Since $r(s,a) = \sum_{r}rp(r|s,a)$ is independent of $\theta$ , we have

\nabla_ {\theta} q _ {\pi} (s, a) = 0 + \gamma \sum_ {s ^ {\prime} \in \mathcal {S}} p (s ^ {\prime} | s, a) \nabla_ {\theta} v _ {\pi} (s ^ {\prime}).

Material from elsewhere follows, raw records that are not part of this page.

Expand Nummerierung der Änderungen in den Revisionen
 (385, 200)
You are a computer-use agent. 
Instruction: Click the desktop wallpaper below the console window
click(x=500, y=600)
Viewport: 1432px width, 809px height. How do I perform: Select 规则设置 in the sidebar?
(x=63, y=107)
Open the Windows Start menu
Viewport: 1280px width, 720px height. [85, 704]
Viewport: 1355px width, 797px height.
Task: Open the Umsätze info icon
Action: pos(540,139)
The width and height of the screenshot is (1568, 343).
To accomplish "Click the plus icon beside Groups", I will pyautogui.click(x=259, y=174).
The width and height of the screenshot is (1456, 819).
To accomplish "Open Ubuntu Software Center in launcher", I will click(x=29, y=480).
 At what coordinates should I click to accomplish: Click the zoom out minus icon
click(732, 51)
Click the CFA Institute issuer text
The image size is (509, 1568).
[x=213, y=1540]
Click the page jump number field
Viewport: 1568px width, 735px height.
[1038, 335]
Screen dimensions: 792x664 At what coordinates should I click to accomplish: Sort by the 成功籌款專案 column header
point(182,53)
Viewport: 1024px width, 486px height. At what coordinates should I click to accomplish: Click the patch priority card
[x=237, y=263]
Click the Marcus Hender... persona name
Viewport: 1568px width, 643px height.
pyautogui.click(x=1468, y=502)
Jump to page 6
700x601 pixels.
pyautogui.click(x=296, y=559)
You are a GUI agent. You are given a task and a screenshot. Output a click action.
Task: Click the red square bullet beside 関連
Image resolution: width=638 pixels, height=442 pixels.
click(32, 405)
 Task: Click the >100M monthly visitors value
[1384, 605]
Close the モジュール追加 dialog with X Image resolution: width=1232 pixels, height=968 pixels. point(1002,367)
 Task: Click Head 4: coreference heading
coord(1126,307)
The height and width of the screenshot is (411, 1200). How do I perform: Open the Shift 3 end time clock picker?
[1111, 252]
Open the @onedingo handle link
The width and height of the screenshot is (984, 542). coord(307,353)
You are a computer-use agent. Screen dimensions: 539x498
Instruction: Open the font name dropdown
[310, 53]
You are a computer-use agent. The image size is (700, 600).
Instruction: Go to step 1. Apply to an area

Substituting this result into (9.15) yields

\begin{array}{l} \nabla_ {\theta} v _ {\pi} (s) = \sum_ {a \in \mathcal {A}} \left[ \nabla_ {\theta} \pi (a | s, \theta) q _ {\pi} (s, a) + \pi (a | s, \theta) \gamma \sum_ {s ^ {\prime} \in \mathcal {S}} p (s ^ {\prime} | s, a) \nabla_ {\theta} v _ {\pi} (s ^ {\prime}) \right] \\ = \sum_ {a \in \mathcal {A}} \nabla_ {\theta} \pi (a | s, \theta) q _ {\pi} (s, a) + \gamma \sum_ {a \in \mathcal {A}} \pi (a | s, \theta) \sum_ {s ^ {\prime} \in \mathcal {S}} p \left(s ^ {\prime} \mid s, a\right) \nabla_ {\theta} v _ {\pi} \left(s ^ {\prime}\right). \tag {9.16} \\ \end{array}

It is notable that $\nabla_{\theta}v_{\pi}$ appears on both sides of the above equation. One way to calculate it is to use the unrolling technique [64]. Here, we use another way based on the matrix-vector form, which we believe is more straightforward to understand. In particular, let

u (s) \doteq \sum_ {a \in \mathcal {A}} \nabla_ {\theta} \pi (a | s, \theta) q _ {\pi} (s, a).

Since

\sum_ {a \in \mathcal {A}} \pi (a | s, \theta) \sum_ {s ^ {\prime} \in \mathcal {S}} p (s ^ {\prime} | s, a) \nabla_ {\theta} v _ {\pi} (s ^ {\prime}) = \sum_ {s ^ {\prime} \in \mathcal {S}} p (s ^ {\prime} | s) \nabla_ {\theta} v _ {\pi} (s ^ {\prime}) = \sum_ {s ^ {\prime} \in \mathcal {S}} [ P _ {\pi} ] _ {s s ^ {\prime}} \nabla_ {\theta} v _ {\pi} (s ^ {\prime}),

equation (9.16) can be written in matrix-vector form as

\underbrace {\left[ \begin{array}{c} \vdots \\ \nabla_ {\theta} v _ {\pi} (s) \\ \vdots \end{array} \right]} _ {\nabla_ {\theta} v _ {\pi} \in \mathbb {R} ^ {m n}} = \underbrace {\left[ \begin{array}{c} \vdots \\ u (s) \\ \vdots \end{array} \right]} _ {u \in \mathbb {R} ^ {m n}} + \gamma (P _ {\pi} \otimes I _ {m}) \underbrace {\left[ \begin{array}{c} \vdots \\ \nabla_ {\theta} v _ {\pi} (s ^ {\prime}) \\ \vdots \end{array} \right]} _ {\nabla_ {\theta} v _ {\pi} \in \mathbb {R} ^ {m n}},

which can be written concisely as

\nabla_ {\theta} v _ {\pi} = u + \gamma (P _ {\pi} \otimes I _ {m}) \nabla_ {\theta} v _ {\pi}.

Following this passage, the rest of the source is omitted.